[Start of Attachment]

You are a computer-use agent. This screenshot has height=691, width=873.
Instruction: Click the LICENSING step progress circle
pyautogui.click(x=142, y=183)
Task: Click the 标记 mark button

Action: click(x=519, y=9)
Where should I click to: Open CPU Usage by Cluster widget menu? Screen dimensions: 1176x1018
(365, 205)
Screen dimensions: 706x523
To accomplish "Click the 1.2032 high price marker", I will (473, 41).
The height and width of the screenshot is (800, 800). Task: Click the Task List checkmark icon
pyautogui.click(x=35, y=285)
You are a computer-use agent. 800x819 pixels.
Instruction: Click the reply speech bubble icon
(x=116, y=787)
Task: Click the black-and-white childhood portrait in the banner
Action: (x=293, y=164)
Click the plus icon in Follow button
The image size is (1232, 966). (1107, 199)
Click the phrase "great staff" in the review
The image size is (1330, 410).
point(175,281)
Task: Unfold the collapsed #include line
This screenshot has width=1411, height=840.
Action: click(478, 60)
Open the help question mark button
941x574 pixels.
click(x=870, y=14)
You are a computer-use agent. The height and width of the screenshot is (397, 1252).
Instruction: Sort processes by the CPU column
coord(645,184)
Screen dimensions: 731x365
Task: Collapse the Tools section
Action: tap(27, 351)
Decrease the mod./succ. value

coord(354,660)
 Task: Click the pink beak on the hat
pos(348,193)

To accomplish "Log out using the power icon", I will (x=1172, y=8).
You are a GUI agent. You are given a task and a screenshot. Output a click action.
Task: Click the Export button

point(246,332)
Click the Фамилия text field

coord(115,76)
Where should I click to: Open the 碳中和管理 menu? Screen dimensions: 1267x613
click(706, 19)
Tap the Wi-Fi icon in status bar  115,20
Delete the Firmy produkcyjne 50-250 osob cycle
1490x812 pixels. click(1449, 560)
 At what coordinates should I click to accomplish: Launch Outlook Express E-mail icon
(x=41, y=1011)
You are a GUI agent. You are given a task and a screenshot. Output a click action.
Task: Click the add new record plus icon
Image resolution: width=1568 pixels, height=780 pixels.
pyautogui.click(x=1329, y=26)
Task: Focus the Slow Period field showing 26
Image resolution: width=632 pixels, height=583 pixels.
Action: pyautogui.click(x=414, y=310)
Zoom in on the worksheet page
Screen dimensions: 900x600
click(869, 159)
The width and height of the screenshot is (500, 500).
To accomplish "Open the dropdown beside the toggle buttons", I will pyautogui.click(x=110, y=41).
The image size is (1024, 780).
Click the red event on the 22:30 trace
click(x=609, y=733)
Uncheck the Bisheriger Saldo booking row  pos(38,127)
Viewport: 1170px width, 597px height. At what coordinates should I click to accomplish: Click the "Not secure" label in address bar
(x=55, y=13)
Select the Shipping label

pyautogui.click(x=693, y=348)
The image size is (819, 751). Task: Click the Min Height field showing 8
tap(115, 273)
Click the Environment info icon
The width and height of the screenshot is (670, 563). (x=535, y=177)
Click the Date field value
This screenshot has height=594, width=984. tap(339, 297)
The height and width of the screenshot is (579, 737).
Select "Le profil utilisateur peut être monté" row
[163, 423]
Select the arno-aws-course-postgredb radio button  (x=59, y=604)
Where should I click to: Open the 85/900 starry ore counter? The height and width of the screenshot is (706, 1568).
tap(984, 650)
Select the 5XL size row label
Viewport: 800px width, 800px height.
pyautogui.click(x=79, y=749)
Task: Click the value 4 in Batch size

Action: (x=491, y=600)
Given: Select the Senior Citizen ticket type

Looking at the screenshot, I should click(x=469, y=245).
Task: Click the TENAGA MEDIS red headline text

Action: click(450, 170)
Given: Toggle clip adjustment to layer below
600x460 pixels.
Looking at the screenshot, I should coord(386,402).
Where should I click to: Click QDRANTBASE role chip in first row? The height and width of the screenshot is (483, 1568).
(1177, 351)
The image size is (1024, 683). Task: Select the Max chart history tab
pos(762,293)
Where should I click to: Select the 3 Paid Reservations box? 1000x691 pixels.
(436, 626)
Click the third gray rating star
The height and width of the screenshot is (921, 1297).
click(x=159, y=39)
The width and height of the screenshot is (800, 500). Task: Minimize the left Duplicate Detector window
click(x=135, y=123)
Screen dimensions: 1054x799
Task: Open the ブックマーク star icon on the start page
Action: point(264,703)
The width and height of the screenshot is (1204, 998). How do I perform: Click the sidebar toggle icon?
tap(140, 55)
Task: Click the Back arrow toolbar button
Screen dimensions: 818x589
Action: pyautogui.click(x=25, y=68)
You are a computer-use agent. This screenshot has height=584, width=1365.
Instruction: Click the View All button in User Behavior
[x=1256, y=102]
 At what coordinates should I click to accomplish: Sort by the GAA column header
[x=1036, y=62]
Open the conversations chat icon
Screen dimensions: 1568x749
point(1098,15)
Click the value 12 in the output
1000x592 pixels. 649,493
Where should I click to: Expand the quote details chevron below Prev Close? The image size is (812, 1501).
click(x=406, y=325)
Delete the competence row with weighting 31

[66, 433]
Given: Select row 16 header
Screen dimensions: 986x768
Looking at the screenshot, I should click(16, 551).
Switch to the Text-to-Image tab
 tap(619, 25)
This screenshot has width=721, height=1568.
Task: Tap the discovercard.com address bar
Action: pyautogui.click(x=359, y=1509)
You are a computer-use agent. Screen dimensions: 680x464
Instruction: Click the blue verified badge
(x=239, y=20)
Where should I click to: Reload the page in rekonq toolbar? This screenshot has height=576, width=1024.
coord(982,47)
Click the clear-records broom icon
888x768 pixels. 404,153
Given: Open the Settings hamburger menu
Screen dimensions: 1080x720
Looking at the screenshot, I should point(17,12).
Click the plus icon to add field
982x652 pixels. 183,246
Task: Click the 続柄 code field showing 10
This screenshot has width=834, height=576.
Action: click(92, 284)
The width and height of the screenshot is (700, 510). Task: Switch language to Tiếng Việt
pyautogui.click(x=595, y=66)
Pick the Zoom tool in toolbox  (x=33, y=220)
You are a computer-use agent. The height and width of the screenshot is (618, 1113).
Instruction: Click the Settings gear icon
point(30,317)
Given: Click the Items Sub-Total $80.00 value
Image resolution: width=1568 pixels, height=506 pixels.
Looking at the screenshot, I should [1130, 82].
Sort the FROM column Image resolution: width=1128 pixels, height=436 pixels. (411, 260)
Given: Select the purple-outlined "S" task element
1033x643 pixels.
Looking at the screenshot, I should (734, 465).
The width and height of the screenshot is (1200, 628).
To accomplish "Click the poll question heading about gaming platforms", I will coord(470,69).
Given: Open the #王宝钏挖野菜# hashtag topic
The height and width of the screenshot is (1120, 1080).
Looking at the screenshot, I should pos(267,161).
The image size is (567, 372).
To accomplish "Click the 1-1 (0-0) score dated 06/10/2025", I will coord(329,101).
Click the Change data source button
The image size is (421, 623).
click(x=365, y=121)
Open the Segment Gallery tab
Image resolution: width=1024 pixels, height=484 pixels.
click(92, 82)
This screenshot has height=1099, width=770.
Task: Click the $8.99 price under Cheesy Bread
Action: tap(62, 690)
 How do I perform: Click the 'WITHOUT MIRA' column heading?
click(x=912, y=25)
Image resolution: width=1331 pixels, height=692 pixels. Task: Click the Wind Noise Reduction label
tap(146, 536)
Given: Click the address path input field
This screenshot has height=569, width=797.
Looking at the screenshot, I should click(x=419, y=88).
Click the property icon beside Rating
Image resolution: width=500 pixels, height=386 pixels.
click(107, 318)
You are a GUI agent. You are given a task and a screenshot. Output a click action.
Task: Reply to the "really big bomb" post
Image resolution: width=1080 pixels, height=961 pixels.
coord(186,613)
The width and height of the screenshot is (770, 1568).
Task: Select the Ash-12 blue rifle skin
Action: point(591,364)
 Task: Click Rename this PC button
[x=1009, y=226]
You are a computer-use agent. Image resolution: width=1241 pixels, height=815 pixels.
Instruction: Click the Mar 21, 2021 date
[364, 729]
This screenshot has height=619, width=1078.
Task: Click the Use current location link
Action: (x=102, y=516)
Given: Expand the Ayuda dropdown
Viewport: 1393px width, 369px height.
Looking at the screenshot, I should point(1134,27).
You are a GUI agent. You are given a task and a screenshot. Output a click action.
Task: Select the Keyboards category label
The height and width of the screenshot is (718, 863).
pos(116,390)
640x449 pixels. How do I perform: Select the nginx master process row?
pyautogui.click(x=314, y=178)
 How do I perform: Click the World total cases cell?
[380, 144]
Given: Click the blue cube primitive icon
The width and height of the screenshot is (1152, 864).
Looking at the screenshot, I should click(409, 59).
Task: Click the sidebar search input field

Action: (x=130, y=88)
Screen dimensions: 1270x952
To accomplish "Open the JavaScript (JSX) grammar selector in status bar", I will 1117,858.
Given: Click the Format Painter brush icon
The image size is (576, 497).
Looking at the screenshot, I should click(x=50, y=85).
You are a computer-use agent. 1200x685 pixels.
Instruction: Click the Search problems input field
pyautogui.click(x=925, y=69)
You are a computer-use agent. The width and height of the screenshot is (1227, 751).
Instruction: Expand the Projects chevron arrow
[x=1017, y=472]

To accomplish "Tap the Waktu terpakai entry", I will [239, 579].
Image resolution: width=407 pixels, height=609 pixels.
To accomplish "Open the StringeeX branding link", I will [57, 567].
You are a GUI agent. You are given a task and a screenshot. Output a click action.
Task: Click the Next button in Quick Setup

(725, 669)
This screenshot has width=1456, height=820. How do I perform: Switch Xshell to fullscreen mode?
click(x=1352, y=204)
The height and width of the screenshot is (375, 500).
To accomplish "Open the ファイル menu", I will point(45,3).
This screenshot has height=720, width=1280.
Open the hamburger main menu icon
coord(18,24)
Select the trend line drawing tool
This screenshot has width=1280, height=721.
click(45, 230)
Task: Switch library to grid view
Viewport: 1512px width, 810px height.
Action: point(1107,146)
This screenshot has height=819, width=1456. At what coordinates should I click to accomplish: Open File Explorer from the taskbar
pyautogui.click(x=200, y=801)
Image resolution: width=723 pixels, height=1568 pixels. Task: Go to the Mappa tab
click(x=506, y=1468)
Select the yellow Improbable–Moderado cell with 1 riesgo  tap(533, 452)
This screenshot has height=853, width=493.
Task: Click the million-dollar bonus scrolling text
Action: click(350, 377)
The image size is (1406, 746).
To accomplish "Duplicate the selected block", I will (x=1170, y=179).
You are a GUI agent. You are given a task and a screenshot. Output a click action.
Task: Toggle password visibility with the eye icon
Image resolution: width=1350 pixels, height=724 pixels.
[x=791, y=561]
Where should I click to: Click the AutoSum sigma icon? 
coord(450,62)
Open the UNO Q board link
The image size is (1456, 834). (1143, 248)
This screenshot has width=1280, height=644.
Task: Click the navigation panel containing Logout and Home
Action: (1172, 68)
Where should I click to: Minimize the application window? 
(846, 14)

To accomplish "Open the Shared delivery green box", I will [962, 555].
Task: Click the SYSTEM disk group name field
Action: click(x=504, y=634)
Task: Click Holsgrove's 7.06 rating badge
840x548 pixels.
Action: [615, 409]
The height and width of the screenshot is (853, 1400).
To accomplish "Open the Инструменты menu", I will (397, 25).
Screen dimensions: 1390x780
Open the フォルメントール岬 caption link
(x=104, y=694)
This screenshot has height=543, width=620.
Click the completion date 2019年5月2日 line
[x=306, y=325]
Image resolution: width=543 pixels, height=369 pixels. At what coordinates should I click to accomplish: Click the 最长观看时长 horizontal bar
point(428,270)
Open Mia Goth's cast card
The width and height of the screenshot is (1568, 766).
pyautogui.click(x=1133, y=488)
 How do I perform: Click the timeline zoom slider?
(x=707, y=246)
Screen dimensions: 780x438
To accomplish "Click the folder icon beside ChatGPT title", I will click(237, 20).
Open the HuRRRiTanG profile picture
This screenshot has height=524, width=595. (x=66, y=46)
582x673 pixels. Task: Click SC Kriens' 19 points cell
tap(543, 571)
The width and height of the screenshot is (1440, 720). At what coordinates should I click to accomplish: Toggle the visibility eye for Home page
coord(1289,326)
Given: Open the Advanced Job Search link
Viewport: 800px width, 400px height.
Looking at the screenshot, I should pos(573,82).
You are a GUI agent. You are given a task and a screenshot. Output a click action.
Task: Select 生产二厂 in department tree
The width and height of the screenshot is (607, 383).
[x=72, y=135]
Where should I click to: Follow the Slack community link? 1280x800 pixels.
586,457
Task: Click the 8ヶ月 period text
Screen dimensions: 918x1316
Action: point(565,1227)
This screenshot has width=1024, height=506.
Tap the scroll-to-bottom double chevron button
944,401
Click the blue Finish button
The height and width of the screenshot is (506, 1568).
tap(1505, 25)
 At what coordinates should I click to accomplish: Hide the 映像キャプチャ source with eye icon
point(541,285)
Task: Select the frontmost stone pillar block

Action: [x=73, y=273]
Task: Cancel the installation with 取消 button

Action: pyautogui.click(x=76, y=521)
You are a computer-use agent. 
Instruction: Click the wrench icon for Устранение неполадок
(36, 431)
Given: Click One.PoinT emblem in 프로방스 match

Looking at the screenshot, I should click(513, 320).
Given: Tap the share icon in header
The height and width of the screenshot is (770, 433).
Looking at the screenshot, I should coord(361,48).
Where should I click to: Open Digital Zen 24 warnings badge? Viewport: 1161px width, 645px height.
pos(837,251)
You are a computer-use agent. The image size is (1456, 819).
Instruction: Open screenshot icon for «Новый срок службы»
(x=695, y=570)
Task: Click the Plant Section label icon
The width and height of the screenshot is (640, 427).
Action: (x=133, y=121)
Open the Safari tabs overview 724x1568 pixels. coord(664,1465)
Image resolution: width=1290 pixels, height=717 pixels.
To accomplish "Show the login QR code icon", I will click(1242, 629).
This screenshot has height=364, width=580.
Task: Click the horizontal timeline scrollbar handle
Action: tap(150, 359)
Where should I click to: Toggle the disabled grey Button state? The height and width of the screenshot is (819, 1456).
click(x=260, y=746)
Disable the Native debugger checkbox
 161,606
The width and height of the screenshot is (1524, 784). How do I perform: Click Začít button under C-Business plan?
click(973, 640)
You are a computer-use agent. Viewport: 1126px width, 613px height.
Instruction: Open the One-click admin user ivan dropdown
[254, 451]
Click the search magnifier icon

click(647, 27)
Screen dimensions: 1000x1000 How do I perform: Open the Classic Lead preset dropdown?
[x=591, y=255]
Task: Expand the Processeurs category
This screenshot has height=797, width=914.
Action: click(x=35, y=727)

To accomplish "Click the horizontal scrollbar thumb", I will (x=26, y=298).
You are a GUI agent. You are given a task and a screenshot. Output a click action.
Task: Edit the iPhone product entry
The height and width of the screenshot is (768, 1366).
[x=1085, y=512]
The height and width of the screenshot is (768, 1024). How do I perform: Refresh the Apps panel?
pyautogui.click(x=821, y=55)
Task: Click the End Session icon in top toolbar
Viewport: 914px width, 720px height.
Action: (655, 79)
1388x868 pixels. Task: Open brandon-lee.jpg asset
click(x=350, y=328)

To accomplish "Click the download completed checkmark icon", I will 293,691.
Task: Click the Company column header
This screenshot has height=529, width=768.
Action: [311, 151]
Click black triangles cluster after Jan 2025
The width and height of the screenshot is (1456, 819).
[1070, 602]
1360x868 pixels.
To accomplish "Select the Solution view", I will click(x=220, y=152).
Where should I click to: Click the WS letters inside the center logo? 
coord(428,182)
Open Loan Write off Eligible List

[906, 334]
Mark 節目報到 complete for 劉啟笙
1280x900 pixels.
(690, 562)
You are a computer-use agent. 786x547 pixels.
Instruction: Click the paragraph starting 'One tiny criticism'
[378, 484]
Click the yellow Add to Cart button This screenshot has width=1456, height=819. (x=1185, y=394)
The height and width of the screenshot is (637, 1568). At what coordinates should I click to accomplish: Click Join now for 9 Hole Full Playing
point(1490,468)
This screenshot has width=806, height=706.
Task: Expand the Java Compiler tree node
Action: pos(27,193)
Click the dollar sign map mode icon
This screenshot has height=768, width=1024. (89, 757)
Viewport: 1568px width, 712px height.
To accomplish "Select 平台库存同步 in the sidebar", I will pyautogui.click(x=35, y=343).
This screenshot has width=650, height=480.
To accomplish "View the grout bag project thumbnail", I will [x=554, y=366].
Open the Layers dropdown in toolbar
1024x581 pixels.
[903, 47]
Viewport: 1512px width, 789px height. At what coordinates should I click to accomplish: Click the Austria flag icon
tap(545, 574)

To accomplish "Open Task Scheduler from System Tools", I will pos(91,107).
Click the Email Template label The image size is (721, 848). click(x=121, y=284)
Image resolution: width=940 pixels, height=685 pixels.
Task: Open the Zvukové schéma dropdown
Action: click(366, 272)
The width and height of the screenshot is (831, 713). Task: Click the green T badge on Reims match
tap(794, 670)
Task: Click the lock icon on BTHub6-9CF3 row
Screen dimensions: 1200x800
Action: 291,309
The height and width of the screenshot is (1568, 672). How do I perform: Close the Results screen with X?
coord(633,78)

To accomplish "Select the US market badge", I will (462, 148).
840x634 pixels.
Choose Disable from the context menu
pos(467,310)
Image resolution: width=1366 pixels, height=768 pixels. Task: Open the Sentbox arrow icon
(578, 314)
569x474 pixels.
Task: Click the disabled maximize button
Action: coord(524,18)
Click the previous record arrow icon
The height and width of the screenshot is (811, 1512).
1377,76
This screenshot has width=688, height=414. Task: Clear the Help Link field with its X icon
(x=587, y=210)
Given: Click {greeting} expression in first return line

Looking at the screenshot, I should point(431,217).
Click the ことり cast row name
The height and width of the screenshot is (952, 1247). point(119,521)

[End of Attachment]

AIM OF THE EXERCISE:
Whenever the word "entry" appears in a line of the listing, report that line.

SOLUTION FOR THIS PROBLEM:
To accomplish "Tap the Waktu terpakai entry", I will [239, 579].
Task: Edit the iPhone product entry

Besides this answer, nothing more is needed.